About this task: From the line containing "Купить в 1 клик (107, 1028)" down to the final entry below, restate each line word for word.

Exercise input:
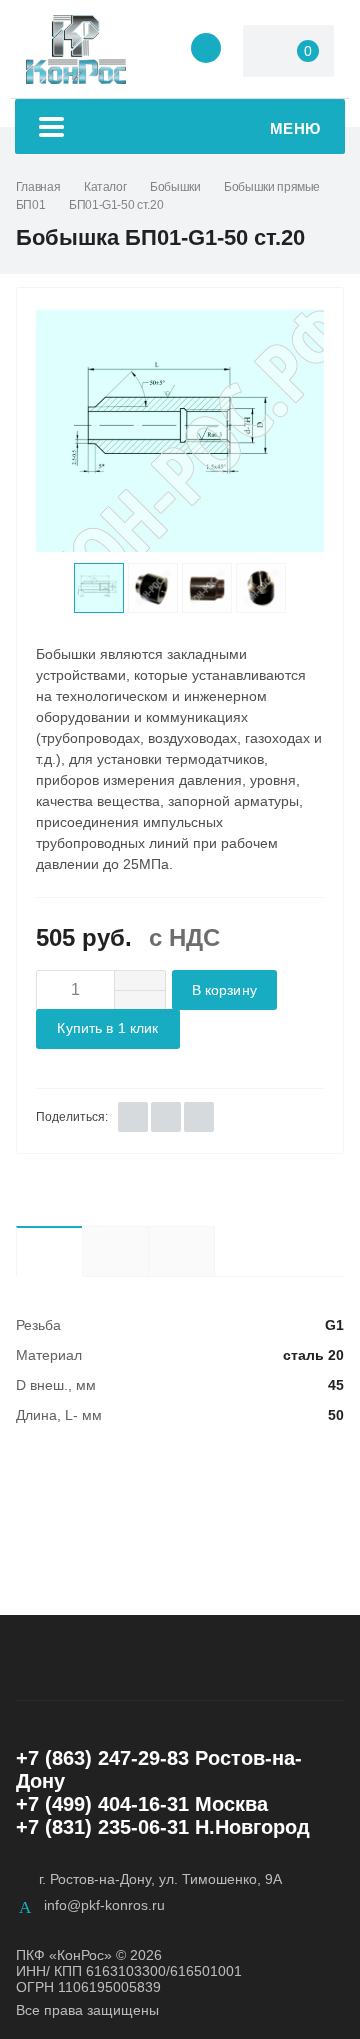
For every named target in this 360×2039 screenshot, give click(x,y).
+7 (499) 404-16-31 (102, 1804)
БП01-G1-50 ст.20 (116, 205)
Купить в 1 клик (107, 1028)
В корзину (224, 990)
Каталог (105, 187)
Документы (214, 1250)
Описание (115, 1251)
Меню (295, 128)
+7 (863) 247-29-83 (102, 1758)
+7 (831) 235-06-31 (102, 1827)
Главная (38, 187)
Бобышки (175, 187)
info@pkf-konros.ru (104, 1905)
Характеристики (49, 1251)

Exercise answer:
Купить в 1 клик (107, 1028)
В корзину (224, 990)
Каталог (105, 187)
Документы (214, 1250)
Описание (115, 1251)
Меню (295, 128)
+7 (863) 247-29-83 (102, 1758)
+7 (831) 235-06-31 (102, 1827)
Главная (38, 187)
Бобышки (175, 187)
info@pkf-konros.ru (104, 1905)
Характеристики (49, 1251)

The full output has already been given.